Arnaldo possui família na Vila Planalto. O olhar alucinado, os farrapos que cobrem o corpo numa noite fria, a sujeira e o odor forte que exala, o afastam ainda mais. Mas ele é receptivo e só quer saciar a fome e matar o frio que dilacera o corpo franzino. Foi assim que o encontramos na noite de quarta (14). Eu, a Juliana, a Carol (Humanos de Guarapuava) e mais uma equipe do projeto Vida por Vidas. Ele dividia um colchão de solteiro com outros dois homens, numa cama improvisada com tijolos, ali no antigo posto de combustível na esquina da Avenida Moacir Silvestri com a rua Saldanha Marinho. “A gente divide tudo o que ganha. Eu moro aqui, mas não posso ver meus companheiros passando frio”, diz José. Quando vê a marmita com comida, Arnaldo se levanta e começa a comer. Os demais esperam a conversa, a oração e as roupas doadas à campanha da RSN e Humanos de Guarapuava.

(Foto: Caroline Bastos)

(Foto: RSN)

A casa improvisada num vestiário ao lado da quadra de esportes na Praça Juscelino Kubitschek, abriga seu Lourenço, 63 anos. Uma cama box e um armário que ele mesmo fez para guardar as poucas roupas que tem são os seu pertences. “Moça, eu amo Jesus Cristo e é ele que me ajuda”, diz segurando um terço que traz pendurado no pescoço. “Vai demorar pra vir a comida?
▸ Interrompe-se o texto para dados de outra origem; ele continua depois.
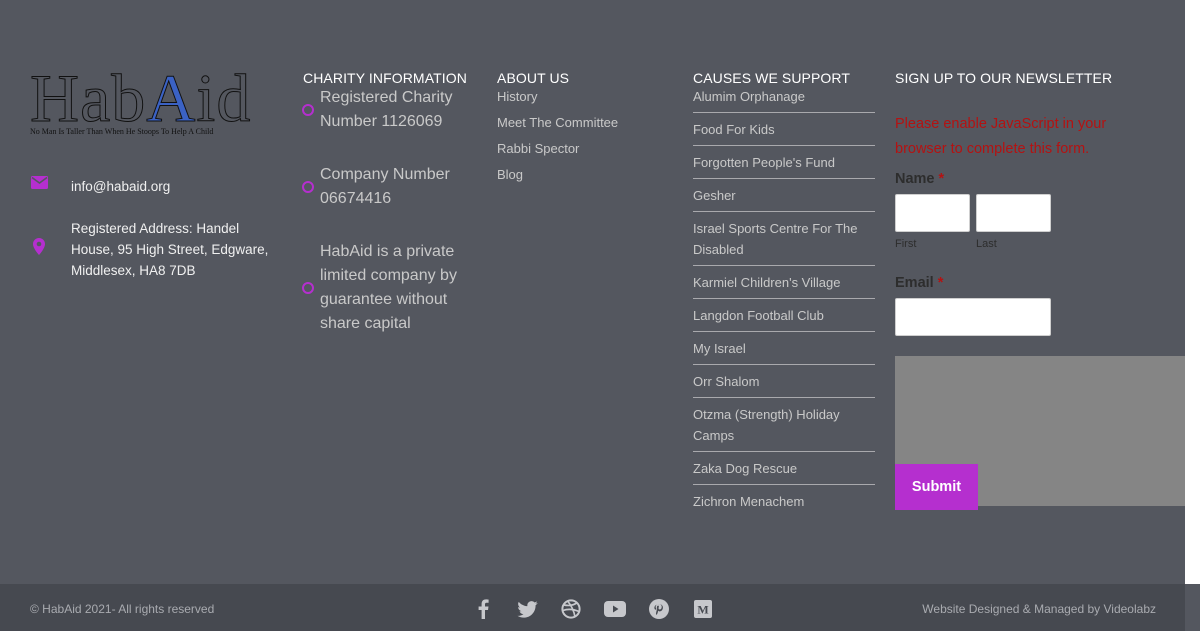 This screenshot has height=631, width=1200. What do you see at coordinates (527, 609) in the screenshot?
I see `twitter-icon` at bounding box center [527, 609].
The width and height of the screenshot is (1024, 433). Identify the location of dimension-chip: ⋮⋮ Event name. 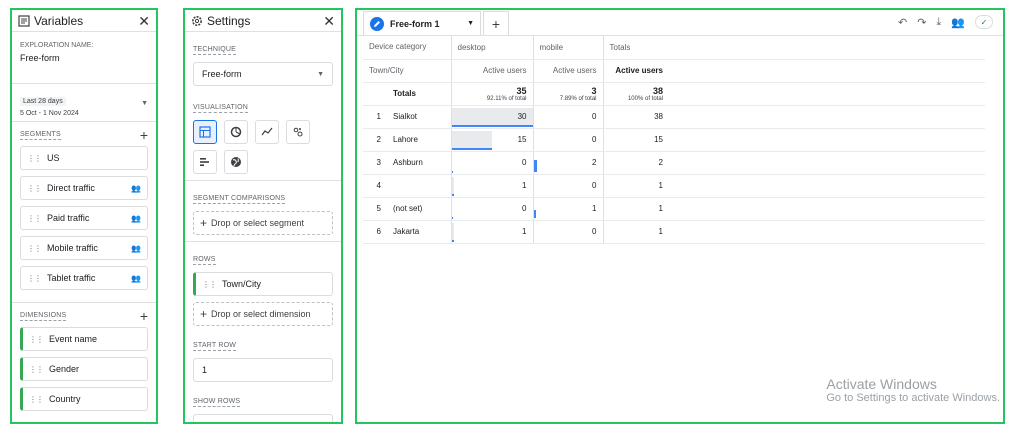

Eu tenho fome”, pergunta enquanto recebe os agasalhos que levamos. “Minha família mora ali”, aponta com a cabeça. “Mas eu morava na Unicentro e agora me mudei pra cá, já faz uns sete anos”. Lá no outro lado da cidade, na Rodoviária Municipal, encontramos o Jackson, o Corvo e outro senhor que não quis falar o  nome. “Eu sou Fábio Junior Machado, conhecido como Corvo e moro no Xarquinho. Nós aqui somos parceiros. Um ajuda o outro e vocês nos ajudam”, diz.

 

(Foto: Caroline Bastos)

“Meu nome é Jackson Chaves Antunes de Souza e moro na rua porque minha família não me aceita porque sou alcoólatra. O que tenho de falar eu falo mesmo”, afirma aguardando a marmita. “Dá uma vontade de comer logo, mas vamos esperar a oração”, diz. Depois de receberem calçados e roupas, Jackson reza a oração do Santo Anjo junto com todos. Enquanto eles comem, deixamos o local e seguimos para outro ponto. Já eram quase 23h e confesso que o frio me levou para casa. Os membros do projeto Vida por Vidas e as meninas do Humanos de Guarapuava seguiram em frente em busca de outras pessoas para agasalhar e alimentar.
 
AINDA DÁ TEMPO

(Foto: Caroline Bastos)

Se você ainda não fez a sua doação na campanha “Quebre o Gelo, Doe um Agasalho”, não perca tempo. Corra e leve cobertor, calçados ou roupas no Departamento de Jornalismo da RedeSul de Notícias, no 14º andar do Edifício Araucária, no Centro de Guarapuava.

A campanha encerra nesta quarta, 21 de junho.